Segundo a IWG, empresas como a a Standard Chartered Bank e NTT, ambas com mais de 100 mil colaboradores, já optaram pelo serviço, incluindo no Brasil.
“Os colaboradores querem ter o controle de sua jornada e agenda, incluindo quando, onde e com quem trabalhar”, diz Tiago Alves, CEO do IWG no Brasil.
Flexível de verdade
Se o híbrido é o caminho do futuro, o que explica a carta de funcionários da Apple ao CEO Tim Cook? Segundo o portal The Verge, a empresa de tecnologia anunciou um retorno em setembro com três dias de trabalho presencial, mas um grupo de funcionários se posicionou contra.
Para eles, a comunicação constante da empresa sobre a “vontade de se ver presencialmente de volta no escritório” invalida o sentimento do grupo de profissionais que está muito bem no modelo remoto.
A carta foi redigida por membros de um grupo de Slack chamado “defensores do trabalho remoto”, que tem cerca de 2.800 pessoas.
O posicionamento da empresa teria sido, segundo o grupo, o motivo de demissão de alguns colegas. Pesquisa da Morning Consult para a Bloomberg News com mil americanos mostrou que 39% considerariam se demitir caso seus empregadores não fossem flexíveis sobre o trabalho remoto.
“Obrigar as pessoas a voltar remete ao sistema antigo, aquele opressor e controlador, que precisa acompanhar o trabalho da pessoa e reproduzi o padrão da linha de montagem. Em um trabalho mais contemporâneo,o funcionário tem mais autonomia e não cabe maisuma gestãodo passado”, fala Wollheim.
Para ele, os profissionais tiveram uma degustação (um tanto amargada pela pandemia) da flexibilidade, e vão continuar buscando mais.
"Tem mudanças que não vejo voltando para o que era antes, vamos nos encontrar no meio do caminho. Não é só o trabalho híbrido, mas vejo uma nova relação de trabalho que veio para mudar e ficar", diz o diretor da CI&T.
Em sua pesquisa, a JLL traça quatro perfis diversos de trabalhadores na pós-pandemia: os tradicionais, amantes da experiência, viciados em bem-estar e os espíritos livres.
No último grupo, dos que querem o serviço totalmente remoto, 69% são atraídos pela ideia de viver longe da cidade e ir para o escritório apenas quando é necessário. A exemplo do diretor da CI&T.

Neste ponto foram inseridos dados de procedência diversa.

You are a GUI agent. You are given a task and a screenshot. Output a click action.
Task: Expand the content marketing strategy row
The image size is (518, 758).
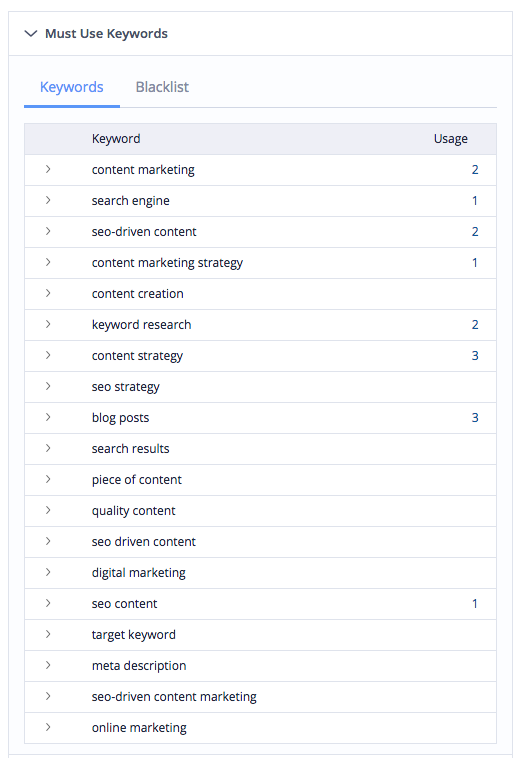pyautogui.click(x=48, y=262)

Os viciados em bem-estar são aqueles que ficariam até 4 dias por semana de home office. Para 54% deles, as prioridades são o equilíbrio trabalho-vida, menos deslocamento e trabalho local. O grupo de amantes da experiência, que ficariam em casa um ou dois dias, é o mais engajado: 77% deles disseram ter esse sentimento.
Entre os que preferem o escritório, 53% querem mais espaços de socialização no escritório. E esse é um ponto que une todas as tribos. No estudo, um em cada dois funcionários consideram os espaços de socialização cruciais para sua experiência no escritório do futuro.
O executivo da JLL aponta que não existe um perfil certo, ou "vencedor". Todos refletem um aspecto central da personalização do ambiente de trabalho: o funcionário entendendo o que precisa para ser mais motivado e produtivo. E cabe ao RH abrir os canais para entender quais são as demandas.
“É uma quebra grande de paradigma sair do conceito de controle.Quando começarmos a trabalhar de qualquer lugar, teremos que olhar de perto o modelo de gestão de tarefas, e passar a gerenciar pessoas por entregas. Também precisaremos ter mais confiança nas relações de trabalho”, diz Botelho.